What you will do: According to the text about the film Moneyball, how many award nominations did the film receive, and how many did it win?

Quoted passage:
Moneyball is a 2011 American sports drama film directed by Bennett Miller. The film features Brad Pitt in the lead role, who also co-produced it, with Jonah Hill, Philip Seymour Hoffman, and Chris Pratt playing supporting roles. Based on the 2003 nonfiction book of the same name by Michael Lewis, the film focuses on the 2002 season of the Oakland Athletics baseball team. The team's general manager Billy Beane (Pitt), and assistant general manager Peter Brand (Hill), decide to build the team by opting for a sabermetric approach to selecting players. The screenplay was written by Aaron Sorkin and Steven Zaillian, while Stan Chervin wrote the story.

Made on a budget of $50 million, Moneyball premiered at the 2011 Toronto International Film Festival on September 9, 2011, and had its theatrical release two weeks later on September 23, 2011. The film was successful at the box office, earning over $110 million. Rotten Tomatoes, a review aggregator, surveyed 254 reviews and judged 94% to be positive. The film was nominated for 73 awards, winning 19; its screenplay and the performances of Pitt and Hill received the most attention from award groups.

Dataset content:

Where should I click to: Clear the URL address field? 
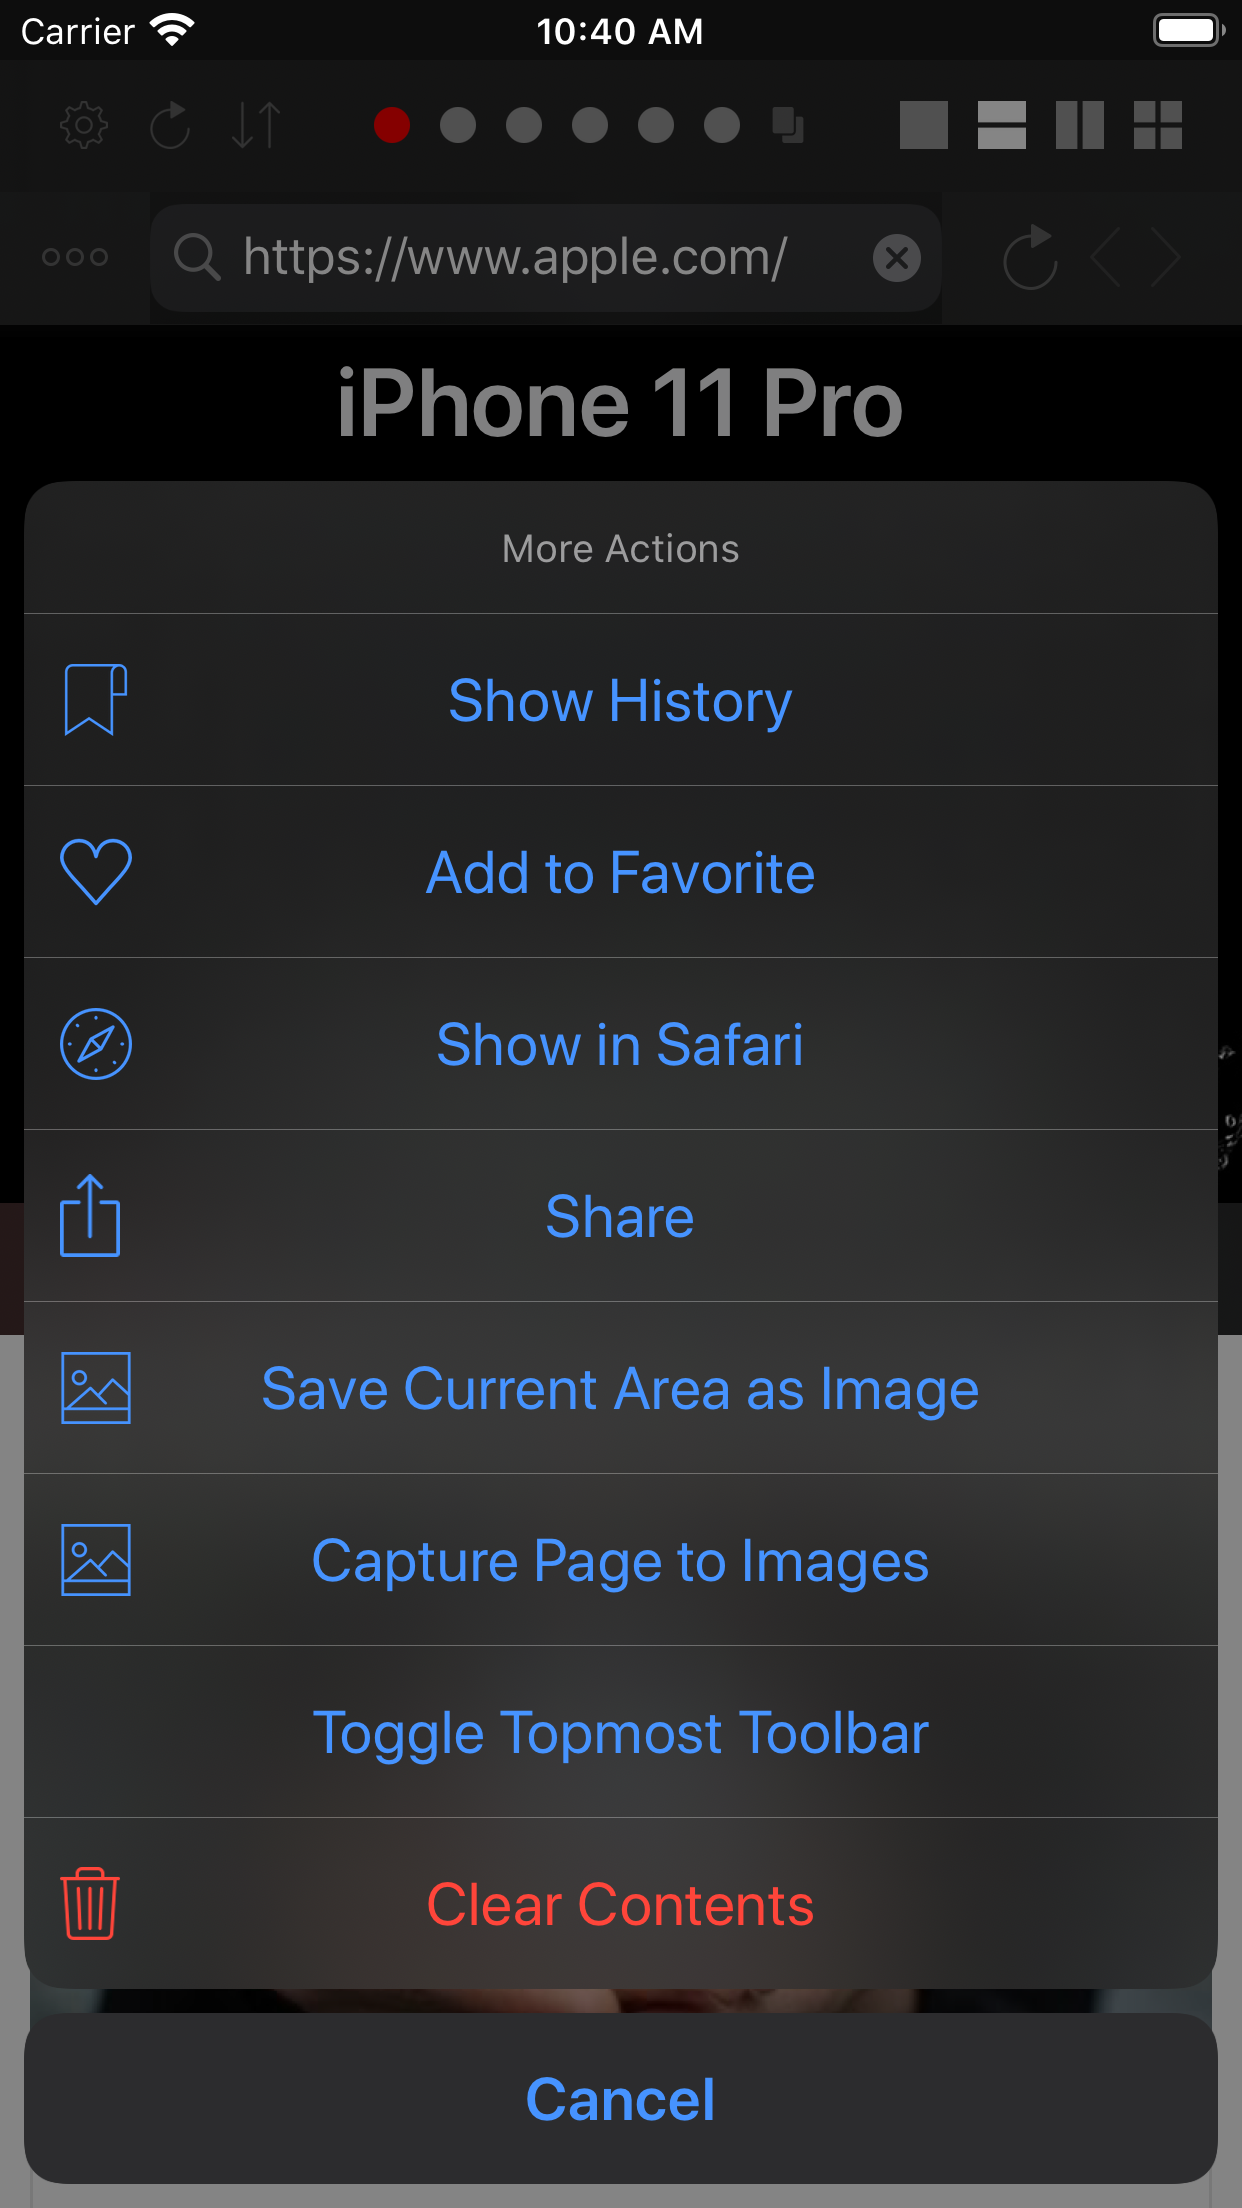(897, 258)
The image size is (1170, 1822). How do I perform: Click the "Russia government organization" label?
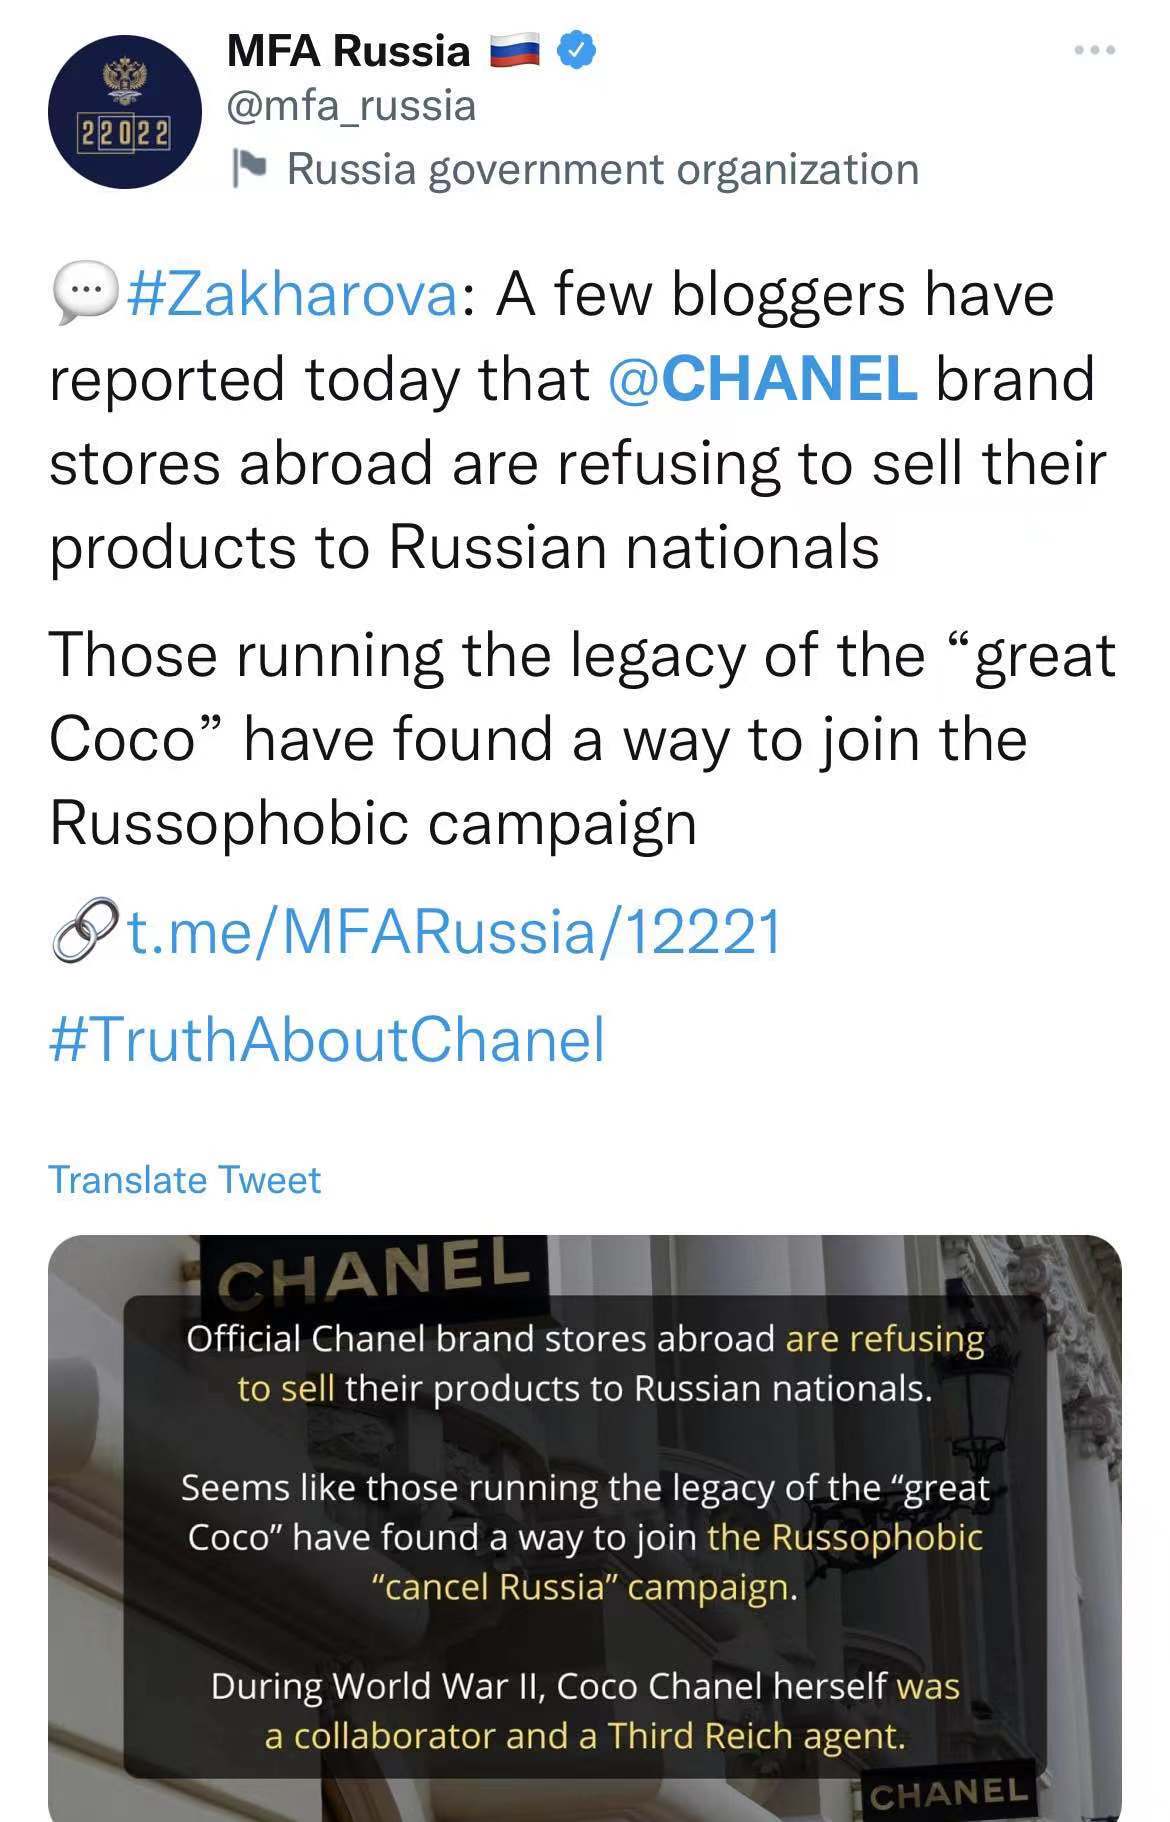pyautogui.click(x=602, y=169)
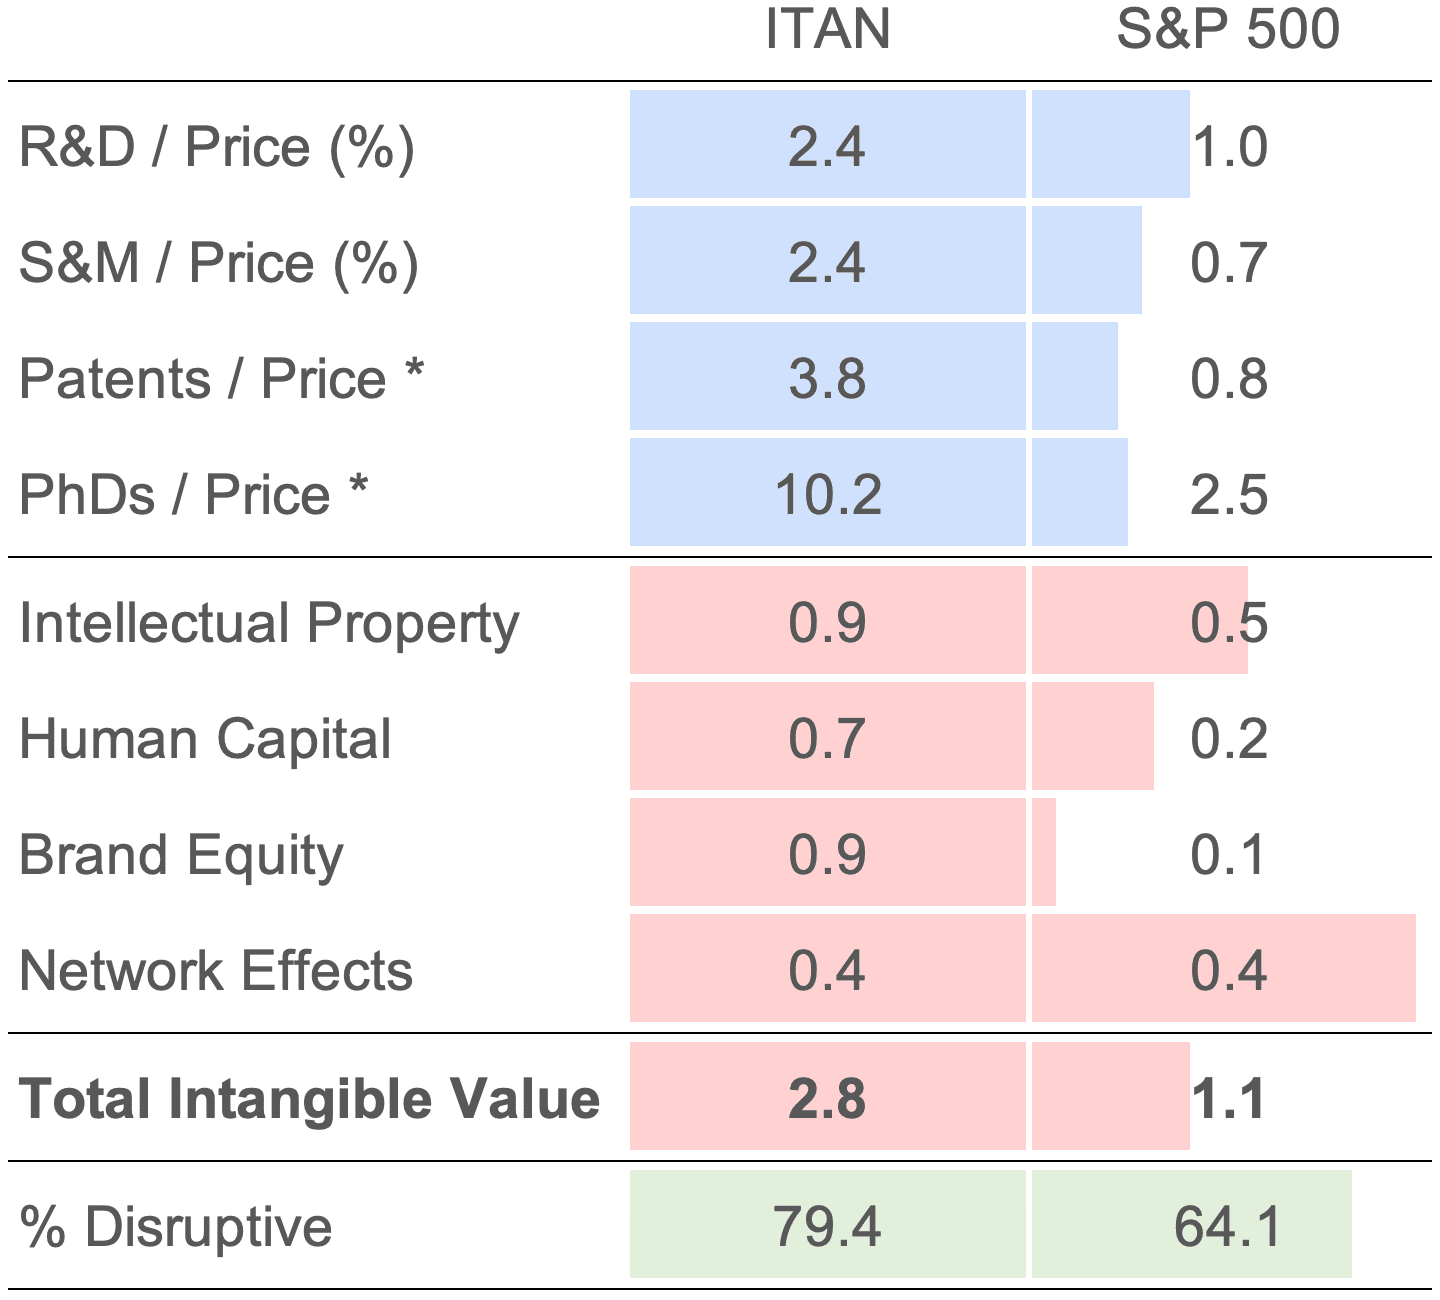Select ITAN's 3.8 Patents / Price value
Screen dimensions: 1440x1300
(827, 379)
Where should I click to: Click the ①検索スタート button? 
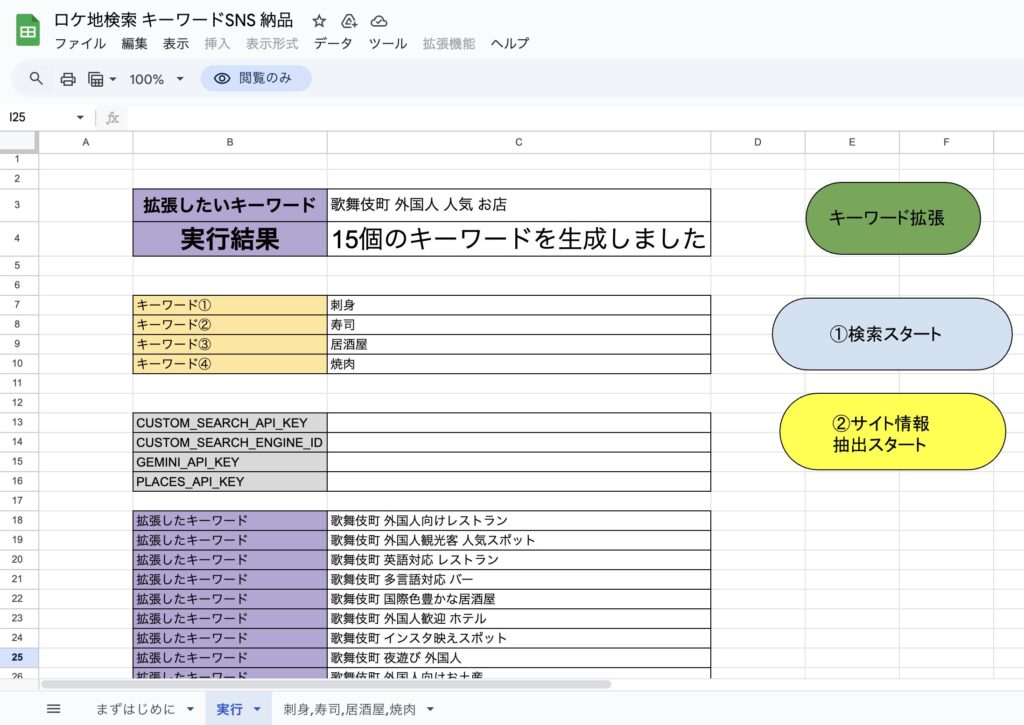892,334
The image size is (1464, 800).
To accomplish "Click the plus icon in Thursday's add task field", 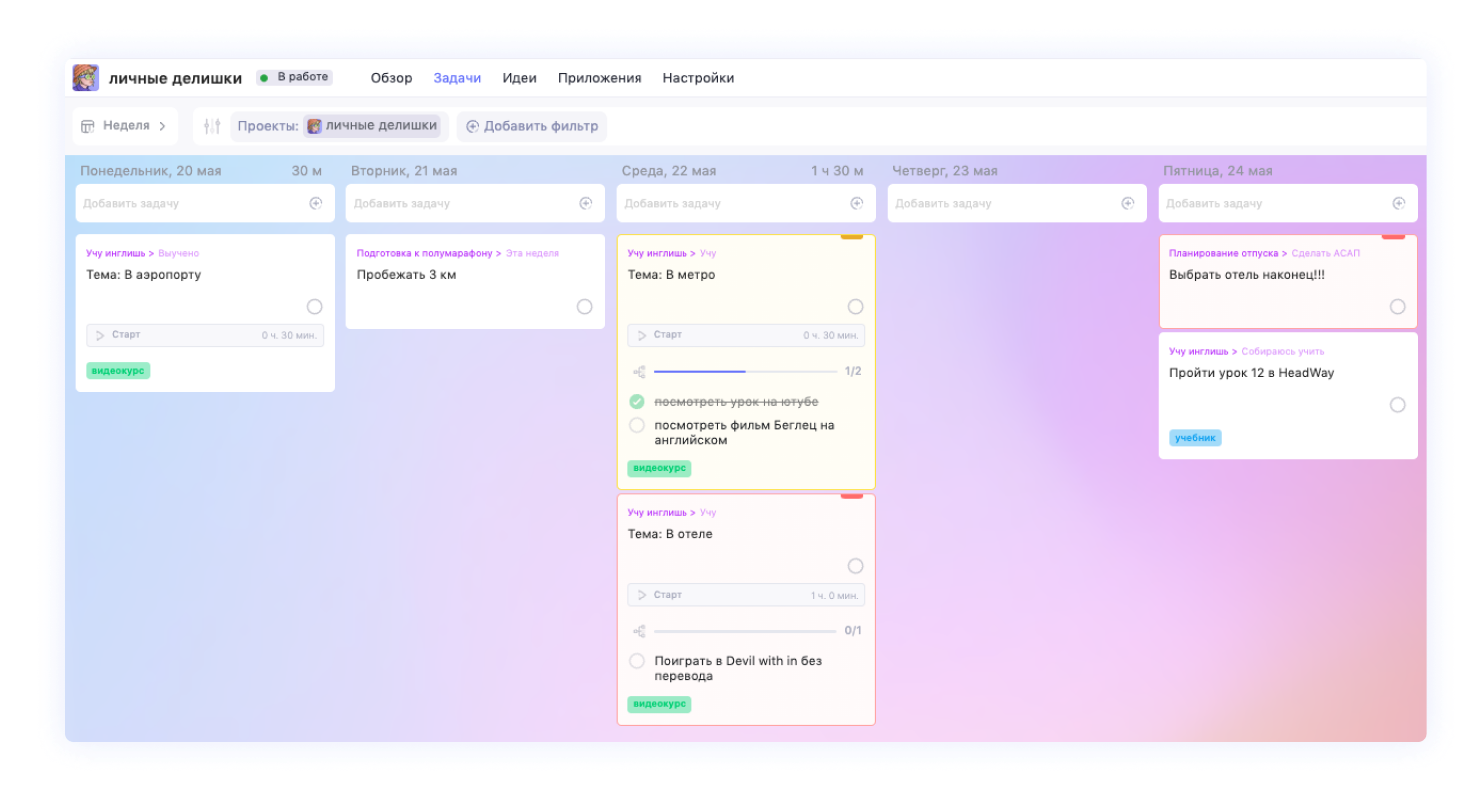I will point(1127,203).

Task result: It was nominated for 73 awards and won 19.